Give every entry again, word for word.

===== SUPPLIED RECORDS

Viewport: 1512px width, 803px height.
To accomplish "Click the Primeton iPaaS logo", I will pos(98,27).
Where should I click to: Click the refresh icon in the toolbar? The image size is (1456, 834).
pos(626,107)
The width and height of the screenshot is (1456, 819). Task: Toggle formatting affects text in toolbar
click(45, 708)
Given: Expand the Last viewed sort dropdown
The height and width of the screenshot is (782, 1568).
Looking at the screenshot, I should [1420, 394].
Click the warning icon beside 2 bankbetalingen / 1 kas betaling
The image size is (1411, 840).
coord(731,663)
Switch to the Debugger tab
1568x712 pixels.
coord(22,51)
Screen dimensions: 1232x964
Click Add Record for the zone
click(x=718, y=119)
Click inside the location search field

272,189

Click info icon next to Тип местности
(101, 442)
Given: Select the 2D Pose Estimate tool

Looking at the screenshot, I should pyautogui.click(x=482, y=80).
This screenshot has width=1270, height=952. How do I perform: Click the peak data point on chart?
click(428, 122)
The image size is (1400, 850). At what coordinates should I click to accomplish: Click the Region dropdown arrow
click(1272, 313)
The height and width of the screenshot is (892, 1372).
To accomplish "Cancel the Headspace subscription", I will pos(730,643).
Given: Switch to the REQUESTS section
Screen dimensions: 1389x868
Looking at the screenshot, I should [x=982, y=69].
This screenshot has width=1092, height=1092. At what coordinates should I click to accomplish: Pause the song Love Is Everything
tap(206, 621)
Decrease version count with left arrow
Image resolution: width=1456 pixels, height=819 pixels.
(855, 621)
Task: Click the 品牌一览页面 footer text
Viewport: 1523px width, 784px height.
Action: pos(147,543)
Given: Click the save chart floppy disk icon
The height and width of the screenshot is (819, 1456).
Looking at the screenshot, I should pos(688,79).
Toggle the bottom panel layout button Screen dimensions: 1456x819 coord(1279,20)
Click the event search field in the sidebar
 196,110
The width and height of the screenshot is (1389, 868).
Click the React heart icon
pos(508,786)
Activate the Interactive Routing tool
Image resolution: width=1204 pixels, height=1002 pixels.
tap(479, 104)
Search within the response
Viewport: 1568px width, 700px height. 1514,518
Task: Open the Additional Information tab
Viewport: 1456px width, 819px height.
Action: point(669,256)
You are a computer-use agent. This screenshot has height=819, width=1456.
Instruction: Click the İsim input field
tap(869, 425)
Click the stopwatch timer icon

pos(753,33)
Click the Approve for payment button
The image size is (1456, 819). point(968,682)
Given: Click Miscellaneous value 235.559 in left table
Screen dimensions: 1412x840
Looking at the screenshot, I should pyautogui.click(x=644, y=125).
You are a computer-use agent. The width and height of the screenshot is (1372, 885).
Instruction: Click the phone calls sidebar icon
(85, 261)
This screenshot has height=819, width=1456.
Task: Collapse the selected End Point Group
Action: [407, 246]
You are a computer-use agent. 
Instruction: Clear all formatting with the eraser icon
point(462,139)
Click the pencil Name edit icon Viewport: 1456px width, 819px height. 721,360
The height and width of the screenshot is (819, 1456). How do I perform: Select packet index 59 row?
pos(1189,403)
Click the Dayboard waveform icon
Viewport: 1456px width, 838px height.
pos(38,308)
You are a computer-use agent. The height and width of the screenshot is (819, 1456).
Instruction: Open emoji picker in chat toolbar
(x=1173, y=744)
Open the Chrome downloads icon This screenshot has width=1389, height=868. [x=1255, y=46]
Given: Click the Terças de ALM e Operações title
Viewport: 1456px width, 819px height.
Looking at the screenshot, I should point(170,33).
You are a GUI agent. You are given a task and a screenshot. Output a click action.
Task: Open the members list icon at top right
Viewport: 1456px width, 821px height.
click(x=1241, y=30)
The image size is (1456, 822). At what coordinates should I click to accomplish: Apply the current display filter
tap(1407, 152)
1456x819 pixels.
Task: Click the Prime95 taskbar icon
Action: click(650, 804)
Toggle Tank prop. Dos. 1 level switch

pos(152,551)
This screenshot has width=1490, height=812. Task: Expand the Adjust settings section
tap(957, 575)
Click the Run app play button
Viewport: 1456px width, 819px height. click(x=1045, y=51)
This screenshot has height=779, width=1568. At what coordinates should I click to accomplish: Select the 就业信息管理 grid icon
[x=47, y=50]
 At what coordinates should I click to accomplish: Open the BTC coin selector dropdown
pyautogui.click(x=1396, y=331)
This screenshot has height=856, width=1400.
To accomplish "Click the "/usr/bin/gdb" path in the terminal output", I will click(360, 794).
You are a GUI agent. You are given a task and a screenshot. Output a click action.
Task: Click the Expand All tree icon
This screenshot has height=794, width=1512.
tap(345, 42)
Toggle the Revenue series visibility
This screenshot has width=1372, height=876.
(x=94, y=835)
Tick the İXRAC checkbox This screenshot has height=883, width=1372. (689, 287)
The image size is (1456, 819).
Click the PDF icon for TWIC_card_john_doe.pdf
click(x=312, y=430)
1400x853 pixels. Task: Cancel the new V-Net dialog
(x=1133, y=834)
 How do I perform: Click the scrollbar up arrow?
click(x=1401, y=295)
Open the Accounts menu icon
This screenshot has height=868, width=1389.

==========

■ ANSWER BELOW ■
Viewport: 1512px width, 803px height.
To accomplish "Click the Primeton iPaaS logo", I will pos(98,27).
Where should I click to: Click the refresh icon in the toolbar? The image size is (1456, 834).
pos(626,107)
The width and height of the screenshot is (1456, 819). Task: Toggle formatting affects text in toolbar
click(45, 708)
Given: Expand the Last viewed sort dropdown
The height and width of the screenshot is (782, 1568).
Looking at the screenshot, I should [1420, 394].
Click the warning icon beside 2 bankbetalingen / 1 kas betaling
The image size is (1411, 840).
coord(731,663)
Switch to the Debugger tab
1568x712 pixels.
coord(22,51)
Screen dimensions: 1232x964
Click Add Record for the zone
click(x=718, y=119)
Click inside the location search field

272,189

Click info icon next to Тип местности
(101, 442)
Given: Select the 2D Pose Estimate tool

Looking at the screenshot, I should pyautogui.click(x=482, y=80).
This screenshot has width=1270, height=952. How do I perform: Click the peak data point on chart?
click(428, 122)
The image size is (1400, 850). At what coordinates should I click to accomplish: Click the Region dropdown arrow
click(1272, 313)
The height and width of the screenshot is (892, 1372).
To accomplish "Cancel the Headspace subscription", I will pos(730,643).
Given: Switch to the REQUESTS section
Screen dimensions: 1389x868
Looking at the screenshot, I should [x=982, y=69].
This screenshot has width=1092, height=1092. At what coordinates should I click to accomplish: Pause the song Love Is Everything
tap(206, 621)
Decrease version count with left arrow
Image resolution: width=1456 pixels, height=819 pixels.
(855, 621)
Task: Click the 品牌一览页面 footer text
Viewport: 1523px width, 784px height.
Action: pos(147,543)
Given: Click the save chart floppy disk icon
The height and width of the screenshot is (819, 1456).
Looking at the screenshot, I should pos(688,79).
Toggle the bottom panel layout button Screen dimensions: 1456x819 coord(1279,20)
Click the event search field in the sidebar
 196,110
The width and height of the screenshot is (1389, 868).
Click the React heart icon
pos(508,786)
Activate the Interactive Routing tool
Image resolution: width=1204 pixels, height=1002 pixels.
tap(479, 104)
Search within the response
Viewport: 1568px width, 700px height. 1514,518
Task: Open the Additional Information tab
Viewport: 1456px width, 819px height.
Action: point(669,256)
You are a computer-use agent. This screenshot has height=819, width=1456.
Instruction: Click the İsim input field
tap(869, 425)
Click the stopwatch timer icon

pos(753,33)
Click the Approve for payment button
The image size is (1456, 819). point(968,682)
Given: Click Miscellaneous value 235.559 in left table
Screen dimensions: 1412x840
Looking at the screenshot, I should pyautogui.click(x=644, y=125).
You are a computer-use agent. The width and height of the screenshot is (1372, 885).
Instruction: Click the phone calls sidebar icon
(85, 261)
This screenshot has height=819, width=1456.
Task: Collapse the selected End Point Group
Action: [407, 246]
You are a computer-use agent. 
Instruction: Clear all formatting with the eraser icon
point(462,139)
Click the pencil Name edit icon Viewport: 1456px width, 819px height. 721,360
The height and width of the screenshot is (819, 1456). How do I perform: Select packet index 59 row?
pos(1189,403)
Click the Dayboard waveform icon
Viewport: 1456px width, 838px height.
pos(38,308)
You are a computer-use agent. The height and width of the screenshot is (819, 1456).
Instruction: Open emoji picker in chat toolbar
(x=1173, y=744)
Open the Chrome downloads icon This screenshot has width=1389, height=868. [x=1255, y=46]
Given: Click the Terças de ALM e Operações title
Viewport: 1456px width, 819px height.
Looking at the screenshot, I should point(170,33).
You are a GUI agent. You are given a task and a screenshot. Output a click action.
Task: Open the members list icon at top right
Viewport: 1456px width, 821px height.
click(x=1241, y=30)
The image size is (1456, 822). At what coordinates should I click to accomplish: Apply the current display filter
tap(1407, 152)
1456x819 pixels.
Task: Click the Prime95 taskbar icon
Action: click(650, 804)
Toggle Tank prop. Dos. 1 level switch

pos(152,551)
This screenshot has width=1490, height=812. Task: Expand the Adjust settings section
tap(957, 575)
Click the Run app play button
Viewport: 1456px width, 819px height. click(x=1045, y=51)
This screenshot has height=779, width=1568. At what coordinates should I click to accomplish: Select the 就业信息管理 grid icon
[x=47, y=50]
 At what coordinates should I click to accomplish: Open the BTC coin selector dropdown
pyautogui.click(x=1396, y=331)
This screenshot has height=856, width=1400.
To accomplish "Click the "/usr/bin/gdb" path in the terminal output", I will click(360, 794).
You are a GUI agent. You are given a task and a screenshot. Output a click action.
Task: Click the Expand All tree icon
This screenshot has height=794, width=1512.
tap(345, 42)
Toggle the Revenue series visibility
This screenshot has width=1372, height=876.
(x=94, y=835)
Tick the İXRAC checkbox This screenshot has height=883, width=1372. (689, 287)
The image size is (1456, 819).
Click the PDF icon for TWIC_card_john_doe.pdf
click(x=312, y=430)
1400x853 pixels. Task: Cancel the new V-Net dialog
(x=1133, y=834)
 How do I perform: Click the scrollbar up arrow?
click(x=1401, y=295)
Open the Accounts menu icon
This screenshot has height=868, width=1389.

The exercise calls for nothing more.